About 38% of the children are in special education. Grades 1 and 5 are integrated throughout the day, and the principal is pushing for inclusion for the rest of the school. I don’t have enough information yet to decide how I feel about this idea. I wasn’t able to observe a classroom with both special ed and regular ed kids together. Obviously, it seems that some special kids have greater needs than others and I wonder how well full inclusion would work for those children and whether a rigid inclusion system might be disruptive to regular ed kids. Like I said, I feel like I don’t have enough information to have a fully fleshed out opinion on this matter. The principal, Sara Stone, pointed out that full inclusion would help the Manning expand their school to other grades because it would free up some classroom space downstairs.
This is another school with a lot of parent involvement. One of the parents accompanied us on our tour. They handed out a kindergarten curriculum – very helpful. The Parents Council also helped get a full-time art teacher for the school.
One thing I liked about the school was critters in every, or nearly every, classroom. I saw fish and turtles. This is part of their CTEc (Community, Technology, and Ecology) program. Behind the school, there are raised bed gardens and a heated greenhouse that children help tend.

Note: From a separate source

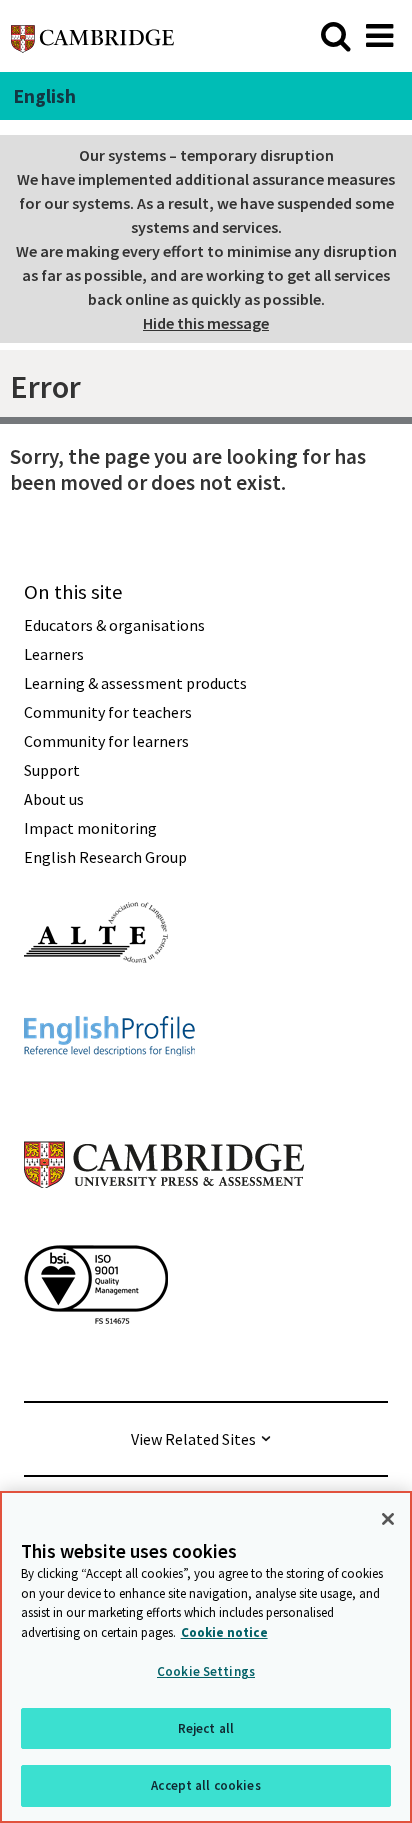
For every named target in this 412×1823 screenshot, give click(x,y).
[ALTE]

There was an outdoor classroom that the woods have reclaimed. The principal said she hopes to resurrect the classroom area.
We went inside the third grade classroom. Shower curtains with world maps covered up closet space. Learning targets (goals) were posted on the wall for different subjects. Children have a morning meeting every day to go over a morning message, greet one another, share, and do an activity. Stone said it’s part of the responsive classroom program.
They said the science teacher is very good and board certified. We didn’t observe their classroom. Children have science at least twice a week as one of their special classes. The other specials are art, physical education, and music.
They started Sports4Kids this year. In addition to daily recess after lunch, kindergartners have Sports 4 Kids once a week. A coach helps teach kids playground games and diffuse conflict.
The principal, who’s been at the Manning for a little over a year, acknowledged that their MCAS scores needed work. When she first came, she said they hadn’t made AYP for English Language Arts. But they made their AYP last year.
Their after-school program seems much more than glorified babysitting. They offer different projects and lessons for students. They already have -- or are trying to get -- guitar lessons, violin lessons in the fourth grade, French lessons starting in the second grade, sewing, woodworking, gardening, a regular instrumental program, and sailing in the spring.
K2 kids have homework beginning in January, and they have a week to complete their homework packet.
Half of their third graders were invited to do Advanced Work in the fourth grade last year. None of them decided to go that route; they all stayed at Manning. They all spoke highly of their new fourth grade teacher. Perhaps that’s a reason kids are not leaving for advanced work at that age.
Their library is about twice the size of the Mozart’s, but still nothing like Ohrenberger’s. They do have a full-time librarian. Faulkner Hospital funds hardcover books that get dedicated to students and staff on their birthdays.
As a self proclaimed word nerd, a little feature I liked was words with definitions (e.g. inaugurate, florid, hearsay) posted on the hallways of the schools.
Although they’re a small school, they do have a cafetorium. I imagine that this could be an indoor playspace during the winter months.